Purpose: To compare the duration of analgesia achieved following administration of buffered prilocaine versus plain prilocaine to patients undergoing surgical decompression of the median nerve.
Methods: 40 (32 female and 8 male; mean age, 50.5 years) patients who underwent surgical decompression of carpal tunnel syndrome were recruited. Patients were randomly allocated to 2 groups: the alkalinised group was given 10 ml of prilocaine hydrochloride 2% buffered with 1 ml of sodium bicarbonate 8.4%, whereas the non-alkalinised group received 10 ml of plain prilocaine hydrochloride 2% solution. Patients were asked to rate their comfort level at the operation site in the first 6 hours following surgery and after discharge from hospital using a visual analogue scale (VAS). The duration of analgesic effect was evaluated every 3 hours. Additional oral analgesia in the form of paracetamol 500 mg tablets was available to patients if required for break-through pain.

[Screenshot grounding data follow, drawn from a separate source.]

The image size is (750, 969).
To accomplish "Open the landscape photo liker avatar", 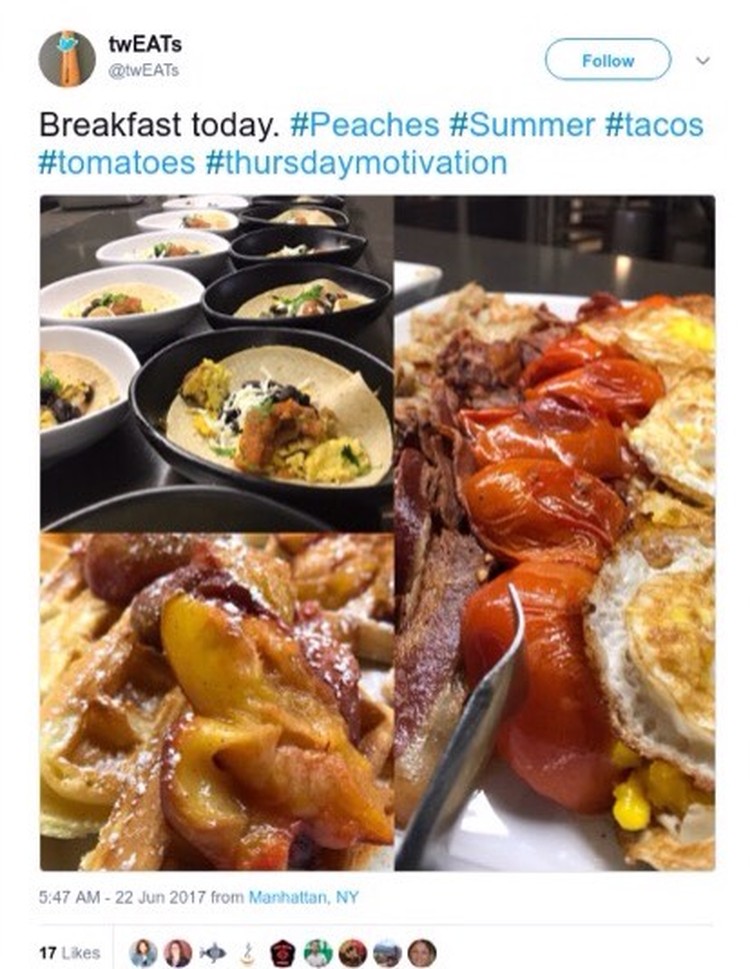I will pyautogui.click(x=387, y=952).
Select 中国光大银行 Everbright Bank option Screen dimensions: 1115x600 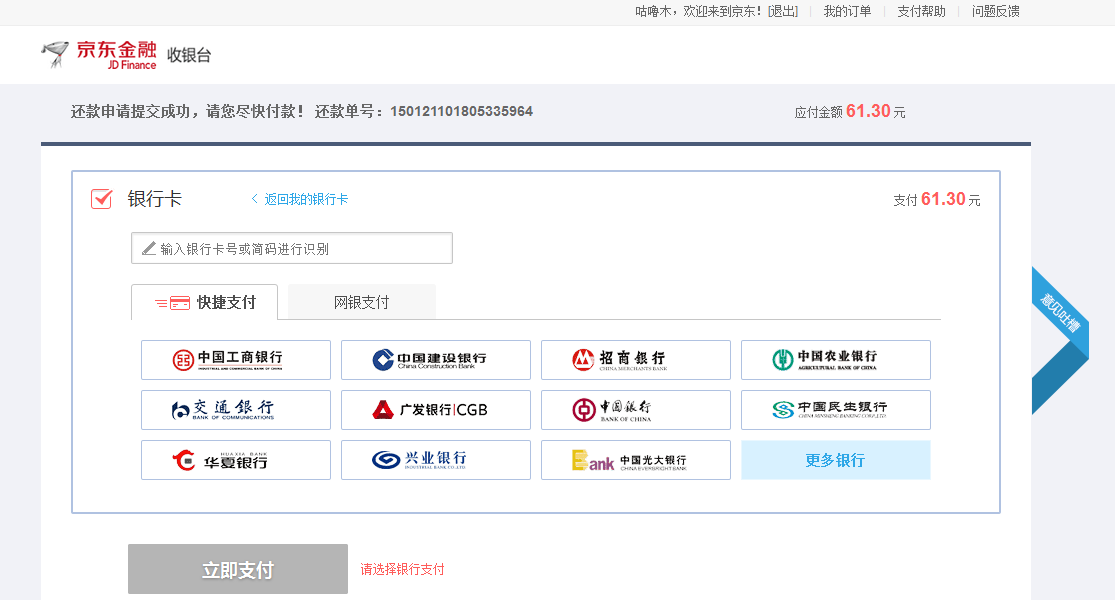pyautogui.click(x=635, y=460)
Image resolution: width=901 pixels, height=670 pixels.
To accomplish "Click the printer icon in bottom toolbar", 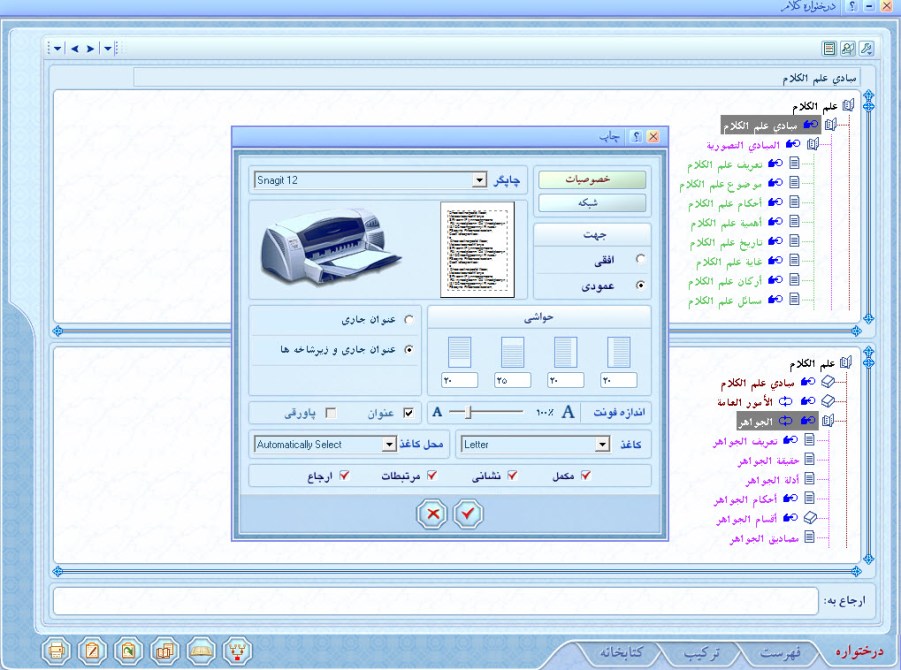I will (57, 650).
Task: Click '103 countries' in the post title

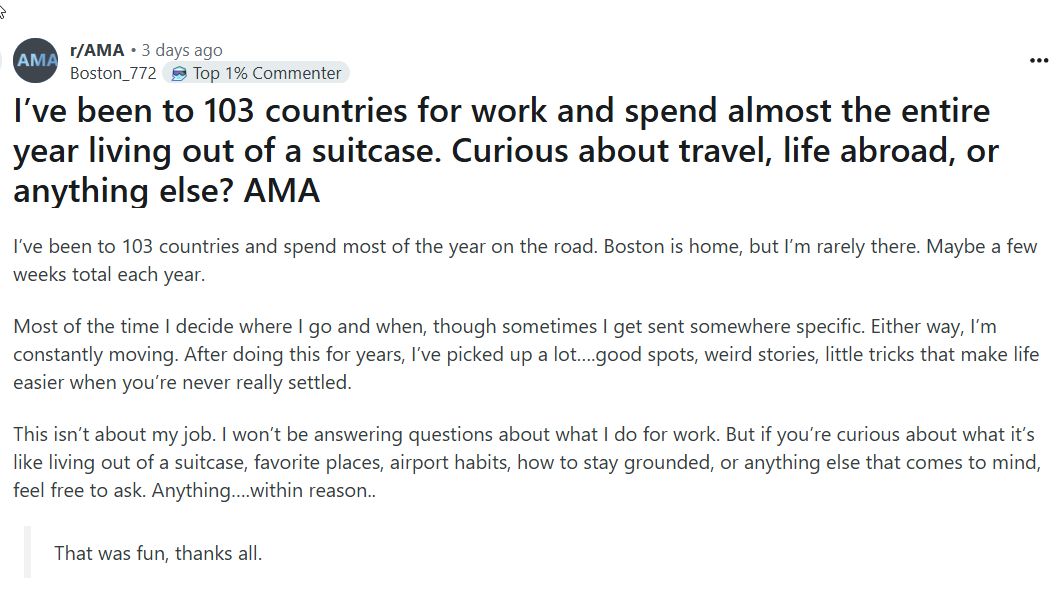Action: [305, 110]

Results: Significantly lower VAS scores were reported by the alkalinised group during the first postoperative 12 hours. The change of VAS scores over time was significantly higher in the non-alkalinised group. The mean analgesic requirement for paracetamol tablets in the alkalinised and non-alkalinised groups was 4 and 34, respectively.
Conclusion: Buffered prilocaine provided a longer postoperative pain-free period for patients undergoing surgical decompression of the median nerve. It is easy, safe, and cost-effective.